He follows the lead of numerous other technology multi-billionaires who have purchased important publications in the last few years, including Jeff Bezos, who bought the Washington Post, and Laurene Powell Jobs, wife of Steve Jobs, who purchased The Atlantic magazine.

Salesforce is one of the most successful technology companies in the U.S., and the largest employer in San Francisco, with annual revenue of $11 billion, and a market cap of $118 billion.

Salesforce successfully commercialized a cloud computing service called Software as a Service, or SaaS, for its primary product offering, which helps businesses manage sales cycles with their customers.

More about Benioff and Salesforce

Benioff, a San Francisco native, reportedly conceived the idea for Salesforce while floating off the Big Island in Hawaii more than 20 years ago. He launched his company from his apartment in 1999.

He was something of a child genius, designing apps from an early age, and launching a programming business as a teenager that earned him $1,500 a month—reportedly enough to pay for his own tuition by the time he went to the University of Southern California. He briefly wrote code for Apple in the 1980s before becoming one of the youngest vice presidents at Oracle, where he focused on sales and strategy.

Salesforce and the cloud

Salesforce was an early pioneer of using SaaS for commercial enterprises. SaaS is one way that consumers and businesses use the cloud, accessing software from distant servers via the Internet.

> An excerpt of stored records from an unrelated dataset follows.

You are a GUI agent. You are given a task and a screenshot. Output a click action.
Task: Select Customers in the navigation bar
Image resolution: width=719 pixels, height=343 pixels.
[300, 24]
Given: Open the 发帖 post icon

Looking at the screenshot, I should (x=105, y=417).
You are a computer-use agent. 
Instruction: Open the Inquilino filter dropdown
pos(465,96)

Want to learn more about the cloud computing industry? Read here.

Salesforce is active in an industry called customer relationship management, or CRM. It’s an industry, largely developed by Salesforce, devoted to using data to manage relationships with current and potential customers.

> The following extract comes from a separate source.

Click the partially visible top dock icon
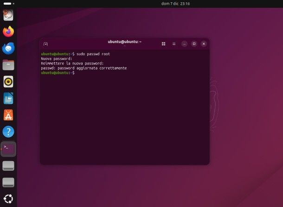[x=8, y=15]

Rather than sell CDs with the company’s software, or otherwise installing its software on customer networks, Salesforce gives its customers access to Salesforce’s products from the company’s own network, on a subscription basis.

In so doing, Salesforce has lowered the costs of its software product, enabling customers to tap into the most recent version of the software, without having to license the product themselves and monitor for the latest updates.

More about the cloud

The cloud computing industry has three different components. In addition to SaaS, there is Infrastructure as a Service, which allows businesses to host their offerings on servers in the cloud; and Platform as a Service, which enables customers to run multiple software applications from a distant computer network.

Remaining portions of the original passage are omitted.